Il limite della sua interessantissima produzione, per un pubblico abituato a più convenzionali letture, è da un lato una certa assertività dogmatica, dall'altro un'attitudine didascalica a volte troppo trasparente: l'urgenza di rivelare la ricchezza della sapienza orientale, a lettori spesso digiuni e orbati dagli avvilenti luoghi comuni dominanti, talvolta tradisce la sua vocazione di divulgatore spirituale.

In questo breve romanzo, L'Ultimo Guardiano del Valico (Digital Soul) possiamo incontrare i pregi e i limiti della sua ormai vasta produzione.
L'assunto è geniale: come sa chiunque si sia approcciato al Taoismo, la leggenda sacra vuole che Lao-Tze abbia scritto il sublime e abissale Tao Te Ching per poter varcare il confine della corte Zhou; quella era stata la richiesta del guardiano per farlo passare, ovvero lasciare un testo scritto in cui condensare la sua rinomata sapienza.
Con suprema ironia, l'immenso testo sapienziale inizia: "Il Tao di cui si può parlare non è il vero Tao". Maestro Primordiale, come Socrate, Lao-Tze aveva fondato la teologia negativa.

Statua di Lao-Tze sul Monte Qingyuan
Bellucci, con un'intuizione notevole, decide di raccontare cosa accade dopo quel decisivo incontro.
Da un lato, seguiamo le paradossali peripezie del guardiano, sballottato dal potere del Tao tra ambizione e fallimento, infamia e gloria, umiliazione e successo; dall'altro contempliamo le vicende eguali e contrarie del sommo saggio, gli ostacoli e le prove continue per la sua serenità interiore.
Il racconto è plasmato sul modello delle storie sacre, con evidenti omaggi al Siddharta di Herman Hesse.
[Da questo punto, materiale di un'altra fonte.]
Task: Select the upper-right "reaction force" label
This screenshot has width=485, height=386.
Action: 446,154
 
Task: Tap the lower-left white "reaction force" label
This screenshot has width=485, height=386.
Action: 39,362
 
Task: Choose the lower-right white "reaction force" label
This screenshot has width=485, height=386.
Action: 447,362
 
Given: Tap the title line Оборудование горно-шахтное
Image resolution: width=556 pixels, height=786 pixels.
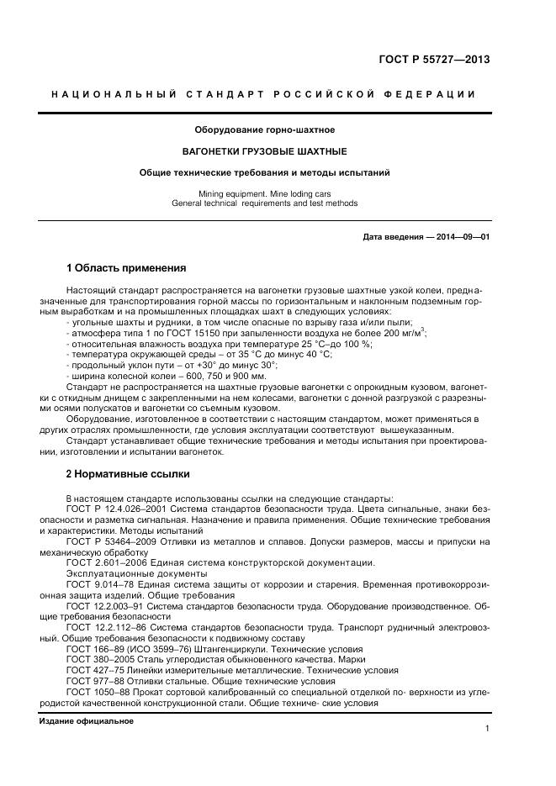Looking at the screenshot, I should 265,130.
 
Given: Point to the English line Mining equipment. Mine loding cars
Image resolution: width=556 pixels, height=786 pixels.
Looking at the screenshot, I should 265,193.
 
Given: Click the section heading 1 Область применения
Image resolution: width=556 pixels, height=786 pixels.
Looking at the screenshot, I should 125,269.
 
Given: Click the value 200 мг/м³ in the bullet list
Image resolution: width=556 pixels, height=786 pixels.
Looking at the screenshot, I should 404,333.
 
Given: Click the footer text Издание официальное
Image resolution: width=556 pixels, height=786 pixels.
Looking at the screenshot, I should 87,721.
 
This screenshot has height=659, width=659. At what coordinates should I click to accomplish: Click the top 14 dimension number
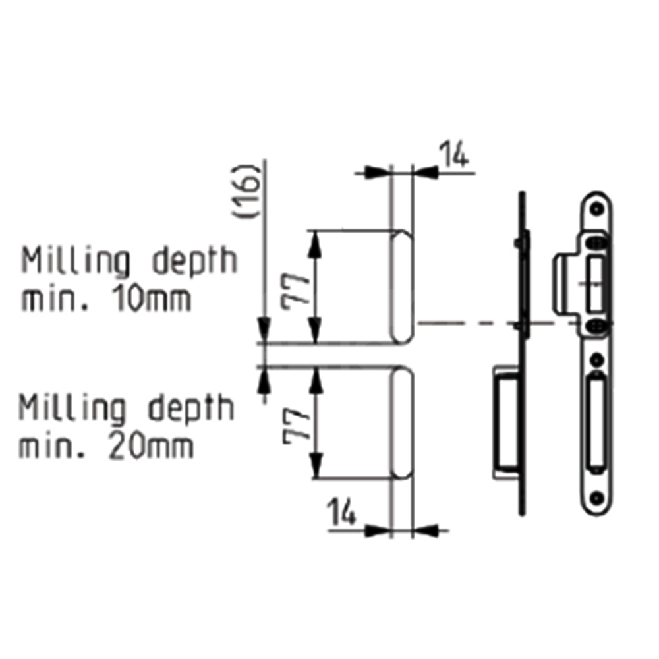click(x=453, y=155)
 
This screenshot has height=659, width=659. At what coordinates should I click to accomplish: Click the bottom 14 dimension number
click(x=341, y=511)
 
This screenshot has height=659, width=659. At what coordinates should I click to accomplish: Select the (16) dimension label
click(x=245, y=191)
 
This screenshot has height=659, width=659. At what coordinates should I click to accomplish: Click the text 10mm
click(x=150, y=299)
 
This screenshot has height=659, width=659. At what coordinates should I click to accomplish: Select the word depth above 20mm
click(x=191, y=409)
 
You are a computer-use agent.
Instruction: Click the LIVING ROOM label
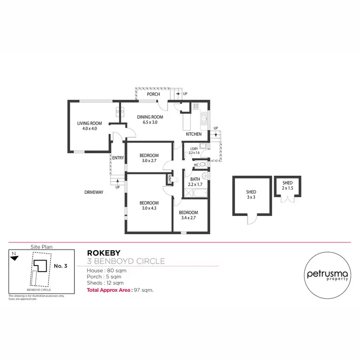pos(90,123)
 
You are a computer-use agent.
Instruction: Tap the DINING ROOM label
pos(150,117)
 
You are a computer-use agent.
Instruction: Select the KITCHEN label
pos(193,134)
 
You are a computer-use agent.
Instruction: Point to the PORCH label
pos(153,94)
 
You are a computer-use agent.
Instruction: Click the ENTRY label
pos(118,158)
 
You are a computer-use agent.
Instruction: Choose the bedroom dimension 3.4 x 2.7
pos(188,218)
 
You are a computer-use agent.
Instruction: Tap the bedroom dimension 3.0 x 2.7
pos(149,161)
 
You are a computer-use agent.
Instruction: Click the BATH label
pos(194,180)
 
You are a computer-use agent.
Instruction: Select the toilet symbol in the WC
pos(204,164)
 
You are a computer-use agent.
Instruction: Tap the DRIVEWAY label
pos(94,192)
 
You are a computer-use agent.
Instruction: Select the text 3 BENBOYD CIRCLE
pos(126,261)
A noi che tributiamo una sacra devozione al Saggio Cinese suscita un certo turbamento vederlo ritratto in momenti di smarrimento, peccato, contrizione, dubbio.
Rappresentare i pensieri di un Guru universale è un'ambizione che richiede costi alti.
Comprendiamo, d'altro canto, lo spirito di Bellucci nel mostrare come il cammino della Conoscenza (come appunto nel caso di Siddharta) passi per la dolente iniziazione dell'errore.

Il racconto è scritto con impeccabile rispetto formale (salvo un richiamo un po' didascalico alla contemporaneità) e si conclude, con perfetta coerenza ideale, nel rovesciamento incrociato dei destini.



Siccome Bellucci, prima che uno scrittore interessante, è un dotto studioso, abbiamo trovato ancora più ricca di spunti la coda storico-critica, in cui si dispensano, stavolta sì con equilibrio tra rigore erudito e necessità di divulgazione, precise note informative sul Taoismo, sul Confucianesimo e sul Buddhismo, confrontati nella purezza degli insegnamenti come nei rischi delle derive esoteriche.

Concludiamo con una frase di Henry David Thoreau, considerato da Bellucci un erede della tradizione taoista nella letteratura occidentale: "Illuminazione è vedere il piccolo".

Henry David Thoreau
Dunque, la si può trovare anche in un libro poco conosciuto di una piccola casa editrice.